Being neither a writer nor a journalist, it was not easy, for the passionate person that I am to have an interview with him. The fact that Dr. Mohsin Al Amri had already given several interviews to television channels and other people 10 , (whose research objective was surely more elaborate than mine), I was waiting for a positive answer. After several rescheduling, I met him in Salalah in all simplicity, and I thank him for it. I discovered someone passionate about preserving the culture of incense. He said in the "Oman Daily Observer" of June 12, 2012:« Keeping the incense is like preserving the heritage of Oman, of which I am very proud... »
This long-term research project aims to determine the correct cutting frequency to obtain a good yield without damaging trees. In addition, by monitoring weather conditions at three different locations, the project aims to establish a baseline. It can be used to monitor the impacts of climate change and the growth effects of frankincense trees. An indirect objective of the project is also to try to encourage the old incense producers who leave this profession, sometimes trying to settle in the big cities, to believe in the viability of this culture and to grow again some incense trees. The goal being that this time the harvests are at sustainable levels.
The research project, « Sustainable Incense Tree Harvesting », focuses on four experimental sites and monitors 180 incense trees in the Dhofar to determine the appropriate frequency of harvesting for sustainable yield without damaging trees 11
Dr. Mohsin Musallam al Amri, focused on the branding of Omani incense to preserve its authenticity. In an interview with the « Daily Oman Observer » in December 2016, Dr. Mohsin expressed his joy at the discussions on the incense that had been around this topic, and the research conducted by various specialists. He reiterated his wish for a « Certificate of Origin » 12 for Omani incense to be sold as a unique Oman product on the international market.
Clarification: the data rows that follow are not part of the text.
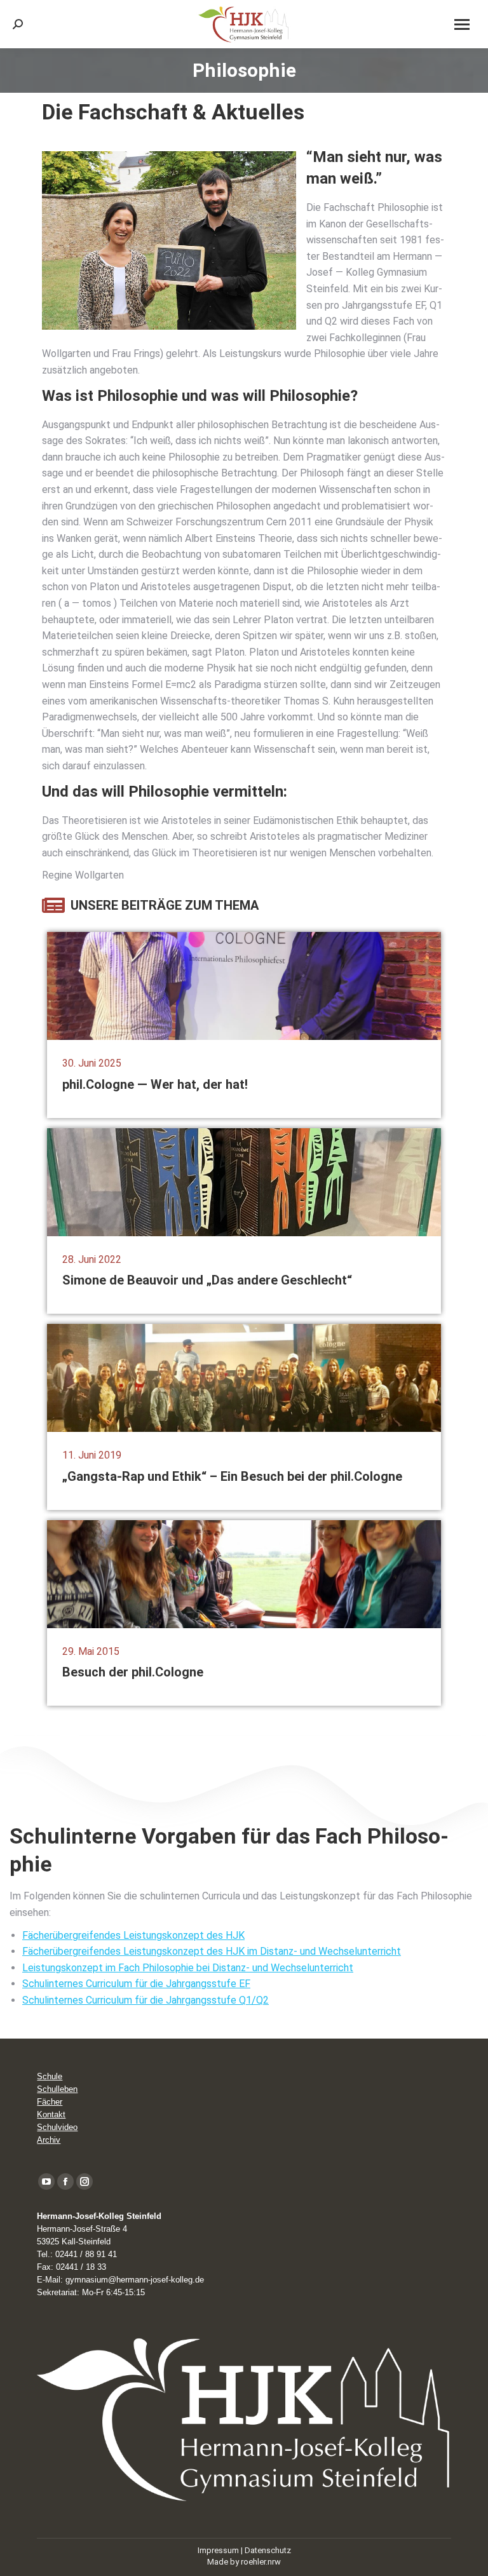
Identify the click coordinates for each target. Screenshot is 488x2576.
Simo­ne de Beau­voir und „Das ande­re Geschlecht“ (207, 1280)
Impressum (218, 2550)
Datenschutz (268, 2550)
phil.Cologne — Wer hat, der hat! (155, 1084)
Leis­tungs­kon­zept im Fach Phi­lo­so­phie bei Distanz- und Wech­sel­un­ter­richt (187, 1968)
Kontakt (51, 2114)
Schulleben (57, 2089)
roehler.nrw (261, 2561)
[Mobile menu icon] (462, 24)
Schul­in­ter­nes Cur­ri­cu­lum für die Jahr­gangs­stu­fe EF (136, 1984)
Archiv (48, 2140)
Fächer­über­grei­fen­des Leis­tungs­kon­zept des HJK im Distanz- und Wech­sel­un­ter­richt (211, 1951)
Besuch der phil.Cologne (132, 1672)
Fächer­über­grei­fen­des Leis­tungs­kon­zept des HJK (133, 1935)
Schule (49, 2076)
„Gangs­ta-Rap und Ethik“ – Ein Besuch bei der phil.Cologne (232, 1476)
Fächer (49, 2102)
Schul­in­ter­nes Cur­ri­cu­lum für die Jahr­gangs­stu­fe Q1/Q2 (145, 2000)
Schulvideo (57, 2127)
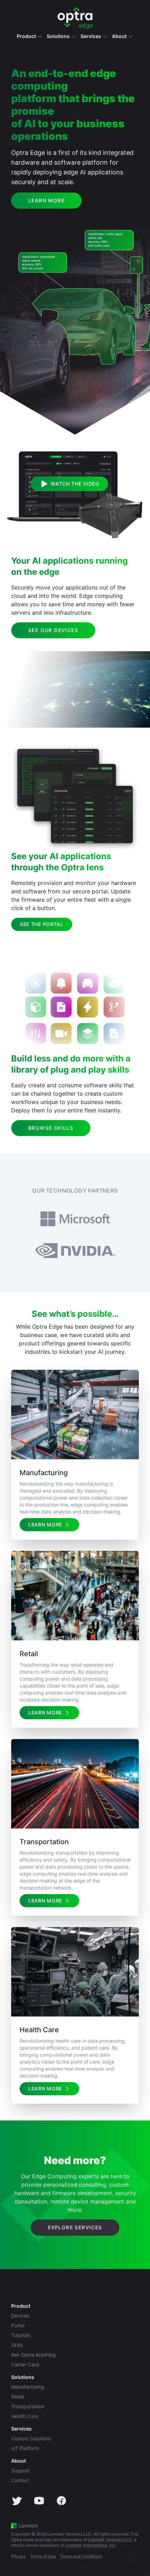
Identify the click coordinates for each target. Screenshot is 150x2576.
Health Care (24, 2416)
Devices (20, 2316)
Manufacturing (27, 2387)
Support (20, 2470)
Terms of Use (43, 2556)
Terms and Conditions (81, 2556)
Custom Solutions (31, 2438)
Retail (17, 2396)
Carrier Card (25, 2364)
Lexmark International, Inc (90, 2545)
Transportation (27, 2406)
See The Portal (41, 924)
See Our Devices (53, 630)
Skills (17, 2345)
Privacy (18, 2556)
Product (20, 2306)
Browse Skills (50, 1128)
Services (21, 2429)
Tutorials (20, 2335)
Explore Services (75, 2227)
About (18, 2461)
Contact (20, 2480)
«... confirmed by recent scientific research (Limitations to sustainable frankincense production (...), Journal of Applied Ecology, 2011), concerning the state of the Boswellia forests in the Tigray region of Ethiopia, there was a need to save a natural resource endangered. This is how the Boswellia Project was born in 2012 13 :
... the economic and ecological importance of the Boswellia tree for rural Christian communities in the arid Tigray region of northern Ethiopia » ; According to the project manager.
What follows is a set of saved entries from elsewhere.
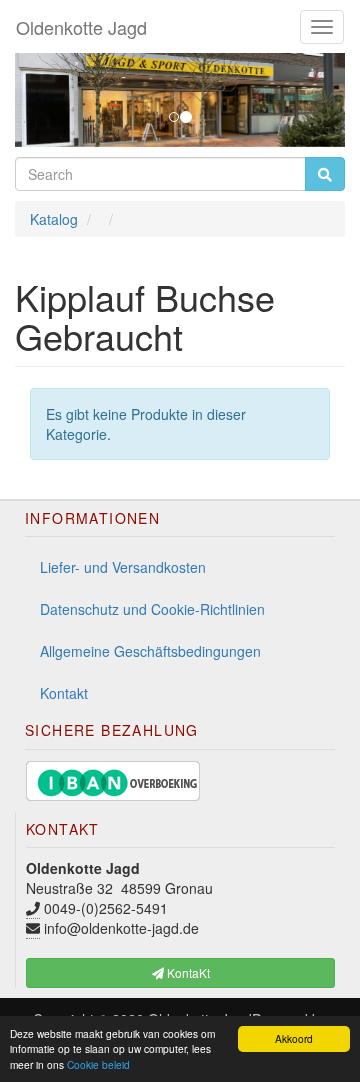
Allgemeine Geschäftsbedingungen (150, 651)
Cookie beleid (98, 1064)
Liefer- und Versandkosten (123, 567)
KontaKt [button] (187, 972)
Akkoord (294, 1038)
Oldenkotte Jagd (81, 27)
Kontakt (64, 693)
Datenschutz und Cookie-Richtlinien (152, 609)
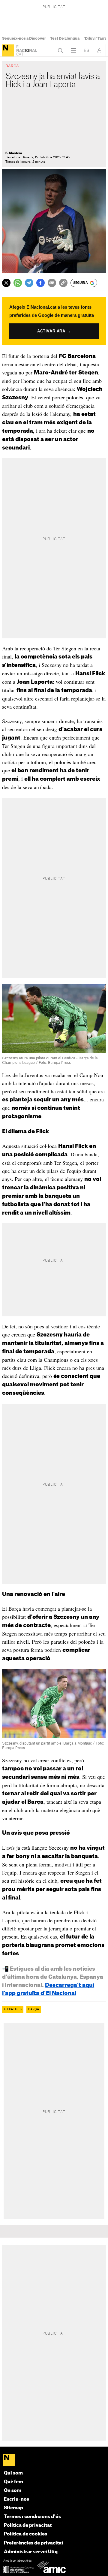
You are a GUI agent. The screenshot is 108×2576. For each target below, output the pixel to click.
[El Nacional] (8, 50)
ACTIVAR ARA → (54, 330)
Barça (33, 2009)
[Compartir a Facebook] (40, 283)
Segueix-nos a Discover (24, 38)
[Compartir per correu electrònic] (52, 283)
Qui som (13, 2473)
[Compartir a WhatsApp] (18, 283)
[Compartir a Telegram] (29, 283)
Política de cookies (25, 2534)
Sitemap (13, 2508)
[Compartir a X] (6, 283)
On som (12, 2490)
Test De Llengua (65, 38)
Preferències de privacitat (33, 2543)
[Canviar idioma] (86, 50)
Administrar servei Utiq (31, 2552)
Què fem (13, 2482)
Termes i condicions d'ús (32, 2516)
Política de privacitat (28, 2525)
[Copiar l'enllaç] (63, 283)
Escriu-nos (16, 2499)
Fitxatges (13, 2009)
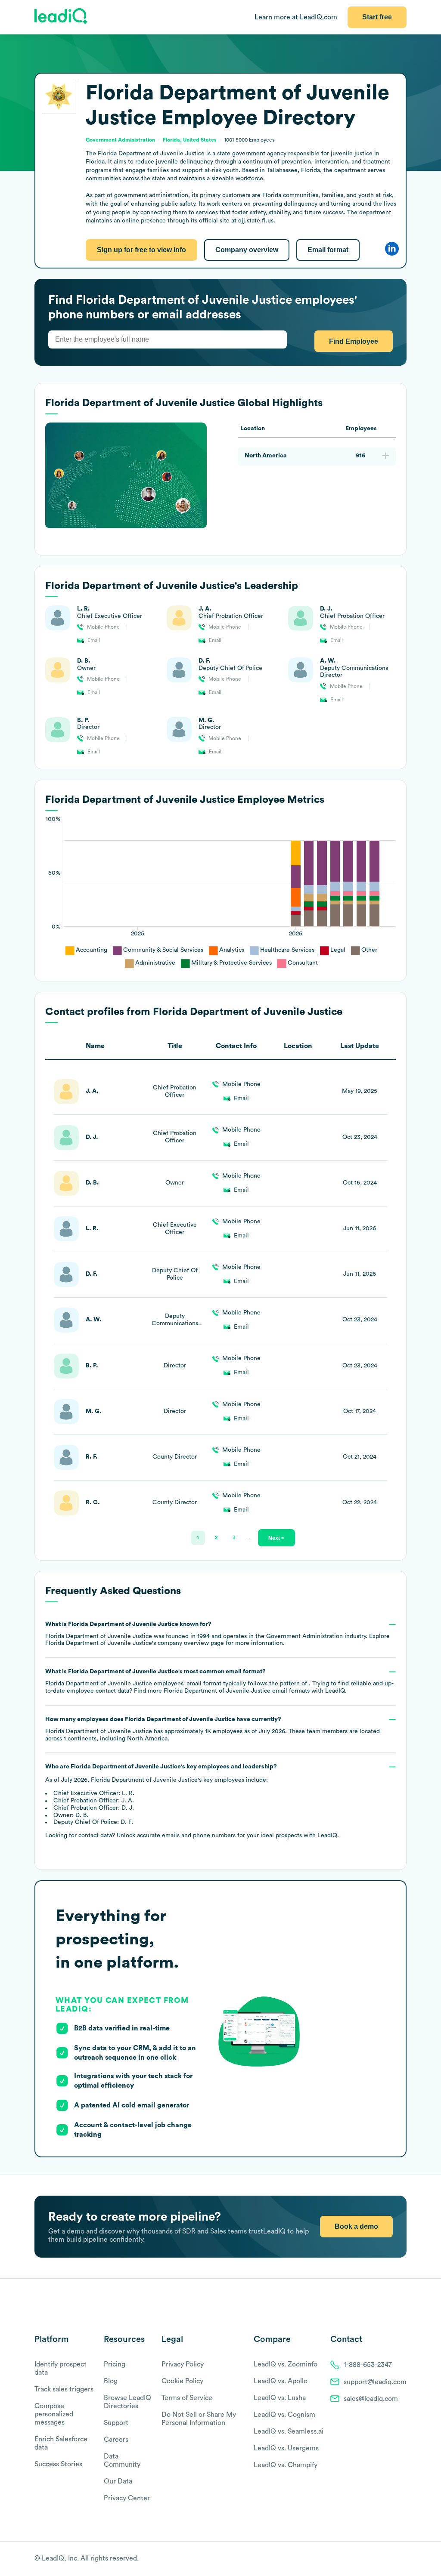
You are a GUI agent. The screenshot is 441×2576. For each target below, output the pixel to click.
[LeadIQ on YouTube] (402, 2559)
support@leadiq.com (375, 2382)
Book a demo (356, 2226)
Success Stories (58, 2464)
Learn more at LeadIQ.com (296, 17)
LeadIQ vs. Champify (285, 2465)
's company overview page (134, 1643)
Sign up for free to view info (141, 249)
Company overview (246, 249)
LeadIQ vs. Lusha (280, 2397)
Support (116, 2422)
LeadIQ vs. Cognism (284, 2414)
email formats (237, 1691)
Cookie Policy (182, 2381)
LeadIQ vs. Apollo (280, 2381)
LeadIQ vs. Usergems (286, 2448)
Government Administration (120, 139)
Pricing (114, 2364)
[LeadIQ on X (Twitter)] (387, 2559)
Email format (327, 249)
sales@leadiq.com (371, 2398)
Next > (276, 1538)
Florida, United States (190, 139)
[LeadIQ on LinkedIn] (394, 2559)
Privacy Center (127, 2498)
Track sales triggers (63, 2389)
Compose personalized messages (53, 2414)
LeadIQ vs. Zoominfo (285, 2364)
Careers (116, 2439)
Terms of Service (186, 2397)
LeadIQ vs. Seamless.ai (288, 2431)
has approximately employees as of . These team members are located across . (212, 1729)
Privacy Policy (182, 2364)
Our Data (118, 2481)
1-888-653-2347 (368, 2364)
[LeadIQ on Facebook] (381, 2559)
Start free (377, 17)
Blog (111, 2381)
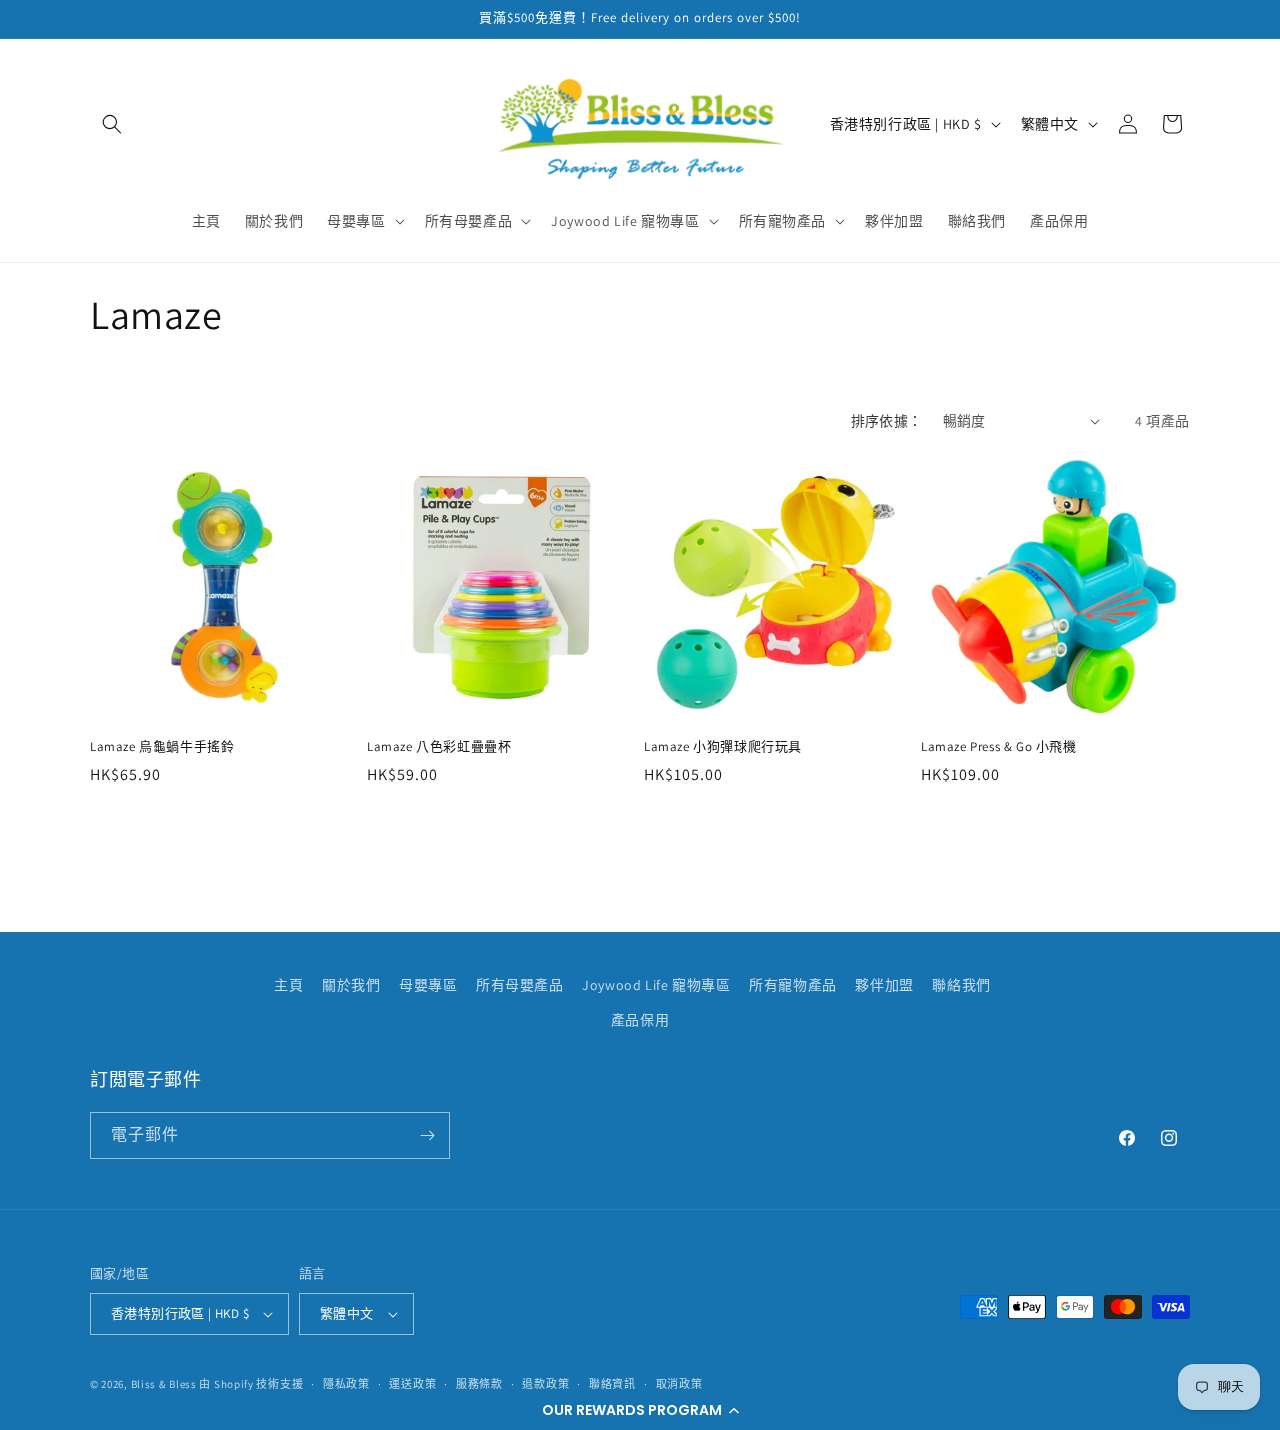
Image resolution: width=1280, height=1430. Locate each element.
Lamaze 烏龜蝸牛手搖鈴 (162, 747)
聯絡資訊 (612, 1384)
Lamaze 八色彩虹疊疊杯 (439, 747)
The project proposes an unprecedented model of solidarity trade and forest preservation of the tree - Boswellia papyrifera - a plant endemic to the tip of Africa.He also wants to guarantee producers 14 in the Tigray region fair incomes and working conditions. The forest preservation component of the project is provided by the collaboration of researchers in Ethnobotany and Pharmacology from universities in France and Ethiopia.